And when I can, I squeeze in a Skype date with Bahama Boy, who is incredibly supportive and not needy of my constant attention. Because I dated the needy guy and being a full-time student and single mother isn't really conducive to that type of relationship. Bahama Boy gets it when I say, "I never want to be dependent on a man ever again in my life." He's not threatened by the selfish phase I'm currently going through, of getting all of my ducks in a row to make sure I can stand on my own two feet if the shit hits the fan.
He says, "I want you to be able to take care of yourself too. Just know you won't have to." I love that man, seriously.
But every day I'm struggling with am I doing enough, being enough, learning enough... I hate that the nursing school skills aspect is not coming naturally to me. It's not innate and I have to work so much harder at it, but I know in the end that means that I'll be even prouder that I made it.
Needless to say, I am struggling right now and, as a result, I am one grouchy bitch.
I treat this blog like my diary and, at times, use it for a venting ground for the pent up frustrations in my life. I don't need it to be fixed. I don't expect you, as a reader, to solve whatever problem is currently plaguing me. I'm not looking for sympathy. I just need to get it out sometimes.
Like earlier today when I needed to piss and moan about my nursing school frustrations. And when I say that I don't need a pep talk, that doesn't necessarily mean I'm open to the opposite end of the spectrum. I really don't appreciate getting kicked when I'm already feeling down. I just didn't want my legitimate feelings to get glossed over with false reassurances. I just needed to vent.

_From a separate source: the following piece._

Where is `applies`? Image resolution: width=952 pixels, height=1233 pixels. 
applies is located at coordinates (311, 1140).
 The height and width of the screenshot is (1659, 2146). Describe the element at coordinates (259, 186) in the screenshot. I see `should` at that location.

I know the comments were not meant maliciously. And I appreciate the texts and emails from the so-called offenders (who, by the way, are some of my favorite blogging buddies and do not have a single mean bone in their skinny little bodies). These folks are not haters, nor could anyone possibly be jealous of my pathetic life. These folks are awesome fucking people. All I'm saying is just think it through before you send it my way. Especially if I'm having a pity party.
So I decided to take a little break social media break. I'm not in the right mind right now to deal with anything that doesn't directly impact my day-to-day. I think this little mini breakdown (over stupid stuff, I'll give you that) is a sign that maybe I need to reel it back in. Dial down my attitude of letting it all hang out for a little bit until I'm in a better head space to deal with what comes back to me.
I may portray this internet persona of having a I-don't-give-a-fuck attitude, and for the most part, that's true. Just remember that even us bitches have feelings.
17 comments:
Hug. To. You. That is all.
XoXo.
Sometimes we all just need to step back and take a break! I admire you for doing it and taking care what truely matters right now! You have an adorable little girl, you're bettering your future, and you have a guy that has your back. When everything settles down, you are going to be one proud chick!! Thinking of you girl! Xoxo
Love ya girl...I'll miss you!
Do what you gotta do, girl! Thinkin of ya.
I am right there with you right now. I feel like I need a break bc I feel like I am drowning myself in trying to keep up with the Internet world, I stead of really focusing on my day to day life. I'm a mom and wife first. So I feel you on looking out for YOU. Love you lady friend!
Love you, Lindsey!
We will be here when you decide to come back!!! Hugs!
Do what's right for you girl. We all understand:) keep up the great work and good luck!
Do you and don't feel bad about it! Take as long as you need. Just know that I will have a Nancy sized whole in my world until you return :)
Im sooooo sad! Ill miss you, sweet nancy.
Thinking of you! But no pep talk from me!
Wait, so you first tell everyone NOT to indulge in your pity party and then get upset and say they should "think it through before send it way. Especially if having a pity party."
I'm confused. You're always so abrasive about the people in your life and open with everything, yet you take down a post and turn your back on on your readers when they have the gall to be abrasive to you?
Lame. I know you won't approve this, but at least you will have read my point of view.
I love you lady friend
Just remember I have it worse..so send me some love..wine and food. Forget about you and your "can't stab a wiener with a needle" and lets remember I'm dying of cancer ..mmm k! :) Too far?!? ha ha
Love you..and everything will be fine..you are amazing..keep your chin up..this to shall pass..blah blah blah..now make me a sammich!
simply stopping by to say hello
Everyone has feelings, even badass bitches.
Take your time, we will be here lurking, anxiously awaiting your return.
And remember...
Hold your head high, gorgeous. People will kill to see you fall!
Girl!!! You are ALWAYS enough!!! You're a smarty pants, laugh out loud comedian, an incredible mama, and a wonderful girlfriend!!! I'm so glad you've found BB!!! He sounds like an incredidble guy that loves you for who you are and will support anything you do! Don't let anyone dull your sparkle!!! GLLLLIIIIITTTTTEEEERRRRRRR!!!!